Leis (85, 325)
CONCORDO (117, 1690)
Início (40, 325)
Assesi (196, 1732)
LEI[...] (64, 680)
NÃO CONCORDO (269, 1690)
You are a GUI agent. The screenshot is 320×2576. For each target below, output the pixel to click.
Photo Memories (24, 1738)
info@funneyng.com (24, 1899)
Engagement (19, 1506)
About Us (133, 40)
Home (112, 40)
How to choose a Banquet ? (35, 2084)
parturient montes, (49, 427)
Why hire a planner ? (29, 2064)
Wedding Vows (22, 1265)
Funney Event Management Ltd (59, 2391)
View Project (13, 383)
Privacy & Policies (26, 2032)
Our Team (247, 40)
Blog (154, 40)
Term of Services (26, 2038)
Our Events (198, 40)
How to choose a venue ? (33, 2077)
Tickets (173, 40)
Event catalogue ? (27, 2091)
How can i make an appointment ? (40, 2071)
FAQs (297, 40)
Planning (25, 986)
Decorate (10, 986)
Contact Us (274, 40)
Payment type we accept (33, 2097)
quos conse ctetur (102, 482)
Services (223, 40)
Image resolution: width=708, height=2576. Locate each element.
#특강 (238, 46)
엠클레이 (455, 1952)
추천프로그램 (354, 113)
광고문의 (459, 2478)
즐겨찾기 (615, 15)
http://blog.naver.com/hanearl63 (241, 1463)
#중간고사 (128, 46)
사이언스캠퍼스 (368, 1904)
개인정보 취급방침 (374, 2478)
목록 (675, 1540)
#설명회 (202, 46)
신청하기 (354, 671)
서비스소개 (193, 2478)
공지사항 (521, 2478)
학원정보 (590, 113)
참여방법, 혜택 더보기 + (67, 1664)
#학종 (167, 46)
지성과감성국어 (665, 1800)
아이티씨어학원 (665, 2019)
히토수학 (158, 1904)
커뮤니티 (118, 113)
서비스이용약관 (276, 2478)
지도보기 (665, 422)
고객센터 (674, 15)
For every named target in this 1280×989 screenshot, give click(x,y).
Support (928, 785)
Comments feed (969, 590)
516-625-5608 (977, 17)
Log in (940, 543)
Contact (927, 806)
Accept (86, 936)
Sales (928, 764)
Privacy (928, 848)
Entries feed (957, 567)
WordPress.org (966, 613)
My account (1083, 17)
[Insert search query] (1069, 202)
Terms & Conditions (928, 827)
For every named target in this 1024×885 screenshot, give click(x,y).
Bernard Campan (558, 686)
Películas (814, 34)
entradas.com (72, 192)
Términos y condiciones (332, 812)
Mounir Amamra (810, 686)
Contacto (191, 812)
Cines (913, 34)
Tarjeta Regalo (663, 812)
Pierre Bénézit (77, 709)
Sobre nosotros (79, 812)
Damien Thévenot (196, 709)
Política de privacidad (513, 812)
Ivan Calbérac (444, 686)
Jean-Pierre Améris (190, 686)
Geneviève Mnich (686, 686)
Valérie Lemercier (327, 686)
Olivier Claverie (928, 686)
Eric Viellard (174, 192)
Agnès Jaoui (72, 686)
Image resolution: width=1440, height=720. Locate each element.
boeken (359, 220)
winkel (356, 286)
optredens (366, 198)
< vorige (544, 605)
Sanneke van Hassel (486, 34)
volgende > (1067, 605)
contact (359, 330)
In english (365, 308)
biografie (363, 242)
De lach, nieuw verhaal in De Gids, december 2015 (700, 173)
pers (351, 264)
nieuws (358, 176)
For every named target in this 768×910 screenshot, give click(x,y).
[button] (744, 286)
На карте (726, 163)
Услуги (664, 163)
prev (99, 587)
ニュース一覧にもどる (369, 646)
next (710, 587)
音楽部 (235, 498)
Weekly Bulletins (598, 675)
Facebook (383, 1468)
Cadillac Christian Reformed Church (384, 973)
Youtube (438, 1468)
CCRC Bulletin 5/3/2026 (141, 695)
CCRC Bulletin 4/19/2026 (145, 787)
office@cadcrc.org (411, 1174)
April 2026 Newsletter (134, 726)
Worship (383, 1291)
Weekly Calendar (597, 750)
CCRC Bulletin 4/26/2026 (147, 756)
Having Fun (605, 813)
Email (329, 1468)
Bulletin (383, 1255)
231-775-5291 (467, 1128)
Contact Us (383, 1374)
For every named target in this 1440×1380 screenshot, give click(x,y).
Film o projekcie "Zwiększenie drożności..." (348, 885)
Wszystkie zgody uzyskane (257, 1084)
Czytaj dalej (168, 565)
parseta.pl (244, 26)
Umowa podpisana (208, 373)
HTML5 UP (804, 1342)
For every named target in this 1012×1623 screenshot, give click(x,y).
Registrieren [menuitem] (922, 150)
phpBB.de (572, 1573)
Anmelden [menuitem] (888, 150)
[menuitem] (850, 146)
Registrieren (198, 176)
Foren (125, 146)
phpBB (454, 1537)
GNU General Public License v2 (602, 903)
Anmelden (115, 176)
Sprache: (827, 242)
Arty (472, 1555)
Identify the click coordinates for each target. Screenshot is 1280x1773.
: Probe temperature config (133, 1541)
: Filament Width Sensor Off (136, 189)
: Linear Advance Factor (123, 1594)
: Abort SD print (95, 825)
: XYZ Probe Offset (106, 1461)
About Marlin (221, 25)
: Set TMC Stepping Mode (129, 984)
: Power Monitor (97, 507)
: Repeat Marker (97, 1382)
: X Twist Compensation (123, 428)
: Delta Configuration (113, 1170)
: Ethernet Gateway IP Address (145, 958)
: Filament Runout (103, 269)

■ 과제
위의 행 가운데 "Home (112, 40)" 행부터 "Contact Us (274, 40)" 행까지 양 끝을 포함한 범위만 골라, 텍스트와 좌표라는 두 열로 된 CSV로 변환하세요. 행 하나를 CSV 한 줄로 하고, 각 값은 줄바꿈을 공백으로 바꾼 뒤 큰따옴표로 묶으세요.

■ 완료된 과제
텍스트,좌표
"Home","(112, 40)"
"How to choose a Banquet ?","(35, 2084)"
"parturient montes,","(49, 427)"
"Why hire a planner ?","(29, 2064)"
"Wedding Vows","(22, 1265)"
"Funney Event Management Ltd","(59, 2391)"
"View Project","(13, 383)"
"Privacy & Policies","(26, 2032)"
"Our Team","(247, 40)"
"Blog","(154, 40)"
"Term of Services","(26, 2038)"
"Our Events","(198, 40)"
"How to choose a venue ?","(33, 2077)"
"Tickets","(173, 40)"
"Event catalogue ?","(27, 2091)"
"How can i make an appointment ?","(40, 2071)"
"FAQs","(297, 40)"
"Planning","(25, 986)"
"Decorate","(10, 986)"
"Contact Us","(274, 40)"